What the task requires: The records sit below. Return every line in them that holds the word "Dvořák".
== Segment start ==
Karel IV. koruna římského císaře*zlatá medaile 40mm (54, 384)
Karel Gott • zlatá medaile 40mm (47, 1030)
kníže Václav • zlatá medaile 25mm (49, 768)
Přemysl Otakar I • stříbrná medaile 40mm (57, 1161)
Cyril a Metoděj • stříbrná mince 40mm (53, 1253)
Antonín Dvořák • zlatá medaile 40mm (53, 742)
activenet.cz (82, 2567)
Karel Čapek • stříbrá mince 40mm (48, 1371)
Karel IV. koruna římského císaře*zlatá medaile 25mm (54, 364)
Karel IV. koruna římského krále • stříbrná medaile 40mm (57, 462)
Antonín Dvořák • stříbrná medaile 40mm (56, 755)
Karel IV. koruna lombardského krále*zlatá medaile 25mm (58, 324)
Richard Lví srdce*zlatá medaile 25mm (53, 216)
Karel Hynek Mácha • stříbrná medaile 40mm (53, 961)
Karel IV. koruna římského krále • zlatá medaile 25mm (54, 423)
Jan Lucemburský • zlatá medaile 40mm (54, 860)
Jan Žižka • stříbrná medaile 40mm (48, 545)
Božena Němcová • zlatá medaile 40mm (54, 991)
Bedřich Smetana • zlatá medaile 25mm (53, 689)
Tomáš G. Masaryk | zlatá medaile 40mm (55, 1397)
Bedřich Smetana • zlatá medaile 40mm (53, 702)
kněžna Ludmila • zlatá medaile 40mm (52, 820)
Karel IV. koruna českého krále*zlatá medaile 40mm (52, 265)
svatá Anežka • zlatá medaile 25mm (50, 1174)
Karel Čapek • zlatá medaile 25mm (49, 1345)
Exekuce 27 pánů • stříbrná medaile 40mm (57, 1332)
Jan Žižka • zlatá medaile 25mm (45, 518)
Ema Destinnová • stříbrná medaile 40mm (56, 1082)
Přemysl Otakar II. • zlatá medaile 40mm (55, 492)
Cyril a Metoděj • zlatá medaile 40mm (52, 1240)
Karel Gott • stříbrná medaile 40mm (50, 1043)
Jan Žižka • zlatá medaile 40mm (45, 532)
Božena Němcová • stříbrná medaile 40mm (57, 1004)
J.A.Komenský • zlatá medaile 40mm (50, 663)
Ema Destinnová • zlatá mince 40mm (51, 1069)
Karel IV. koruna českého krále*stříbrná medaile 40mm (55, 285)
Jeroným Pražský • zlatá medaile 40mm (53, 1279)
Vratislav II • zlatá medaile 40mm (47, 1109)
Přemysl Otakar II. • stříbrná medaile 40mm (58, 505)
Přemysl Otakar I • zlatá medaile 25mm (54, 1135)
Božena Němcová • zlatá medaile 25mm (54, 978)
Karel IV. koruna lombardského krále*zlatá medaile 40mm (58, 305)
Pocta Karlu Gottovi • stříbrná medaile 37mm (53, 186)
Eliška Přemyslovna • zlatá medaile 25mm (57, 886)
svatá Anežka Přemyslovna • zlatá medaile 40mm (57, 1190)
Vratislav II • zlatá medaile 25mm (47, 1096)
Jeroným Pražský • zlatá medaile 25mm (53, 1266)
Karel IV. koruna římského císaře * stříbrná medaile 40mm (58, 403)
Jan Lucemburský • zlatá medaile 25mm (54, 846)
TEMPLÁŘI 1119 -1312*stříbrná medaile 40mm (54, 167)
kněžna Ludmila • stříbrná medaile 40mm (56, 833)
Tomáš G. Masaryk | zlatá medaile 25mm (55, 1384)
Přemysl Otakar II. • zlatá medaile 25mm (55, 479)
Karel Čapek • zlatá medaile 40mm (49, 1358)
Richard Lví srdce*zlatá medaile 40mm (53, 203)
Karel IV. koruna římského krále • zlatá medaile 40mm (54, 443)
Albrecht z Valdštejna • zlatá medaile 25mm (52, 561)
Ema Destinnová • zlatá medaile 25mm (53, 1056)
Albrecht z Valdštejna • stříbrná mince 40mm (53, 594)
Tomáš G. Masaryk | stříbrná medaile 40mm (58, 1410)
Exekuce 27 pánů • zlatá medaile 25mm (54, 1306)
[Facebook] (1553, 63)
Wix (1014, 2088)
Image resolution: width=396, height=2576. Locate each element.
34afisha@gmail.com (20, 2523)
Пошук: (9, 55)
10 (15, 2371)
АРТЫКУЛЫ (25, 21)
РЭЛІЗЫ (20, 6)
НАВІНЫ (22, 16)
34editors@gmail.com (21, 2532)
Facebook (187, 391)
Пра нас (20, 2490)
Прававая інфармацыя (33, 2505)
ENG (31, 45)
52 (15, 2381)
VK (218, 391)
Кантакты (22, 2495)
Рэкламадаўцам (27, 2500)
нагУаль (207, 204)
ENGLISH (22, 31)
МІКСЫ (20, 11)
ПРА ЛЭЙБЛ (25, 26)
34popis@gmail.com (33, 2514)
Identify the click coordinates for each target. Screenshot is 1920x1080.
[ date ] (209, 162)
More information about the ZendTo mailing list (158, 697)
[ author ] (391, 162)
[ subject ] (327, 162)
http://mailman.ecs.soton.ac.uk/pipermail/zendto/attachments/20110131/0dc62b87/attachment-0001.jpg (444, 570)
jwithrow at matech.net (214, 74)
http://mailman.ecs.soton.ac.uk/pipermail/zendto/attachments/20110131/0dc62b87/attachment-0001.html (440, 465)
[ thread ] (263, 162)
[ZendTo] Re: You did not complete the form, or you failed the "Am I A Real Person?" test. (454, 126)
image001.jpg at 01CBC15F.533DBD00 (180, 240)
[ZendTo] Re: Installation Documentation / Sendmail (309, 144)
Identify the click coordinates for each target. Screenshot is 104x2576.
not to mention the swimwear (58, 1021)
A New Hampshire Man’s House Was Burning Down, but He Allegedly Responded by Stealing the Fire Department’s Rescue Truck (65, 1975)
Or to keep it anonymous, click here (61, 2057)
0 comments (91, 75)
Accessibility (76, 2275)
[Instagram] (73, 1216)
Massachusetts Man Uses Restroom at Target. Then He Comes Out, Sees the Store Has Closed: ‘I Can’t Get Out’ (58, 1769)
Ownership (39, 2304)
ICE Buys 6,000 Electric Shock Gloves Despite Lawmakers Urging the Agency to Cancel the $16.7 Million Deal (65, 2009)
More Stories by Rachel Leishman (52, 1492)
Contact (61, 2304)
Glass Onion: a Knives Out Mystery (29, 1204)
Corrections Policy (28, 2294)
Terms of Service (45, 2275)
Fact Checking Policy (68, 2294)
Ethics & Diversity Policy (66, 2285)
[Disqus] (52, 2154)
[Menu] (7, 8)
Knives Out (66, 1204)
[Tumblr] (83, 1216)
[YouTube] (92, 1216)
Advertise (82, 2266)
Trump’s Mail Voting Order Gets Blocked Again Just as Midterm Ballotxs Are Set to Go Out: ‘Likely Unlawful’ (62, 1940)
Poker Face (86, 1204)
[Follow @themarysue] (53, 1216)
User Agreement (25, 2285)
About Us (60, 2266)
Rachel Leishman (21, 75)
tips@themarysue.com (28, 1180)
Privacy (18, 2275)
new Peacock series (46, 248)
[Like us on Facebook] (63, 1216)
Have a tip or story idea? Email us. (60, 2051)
== Segment end ==
Response below:
Antonín Dvořák • zlatá medaile 40mm (53, 742)
Antonín Dvořák • stříbrná medaile 40mm (56, 755)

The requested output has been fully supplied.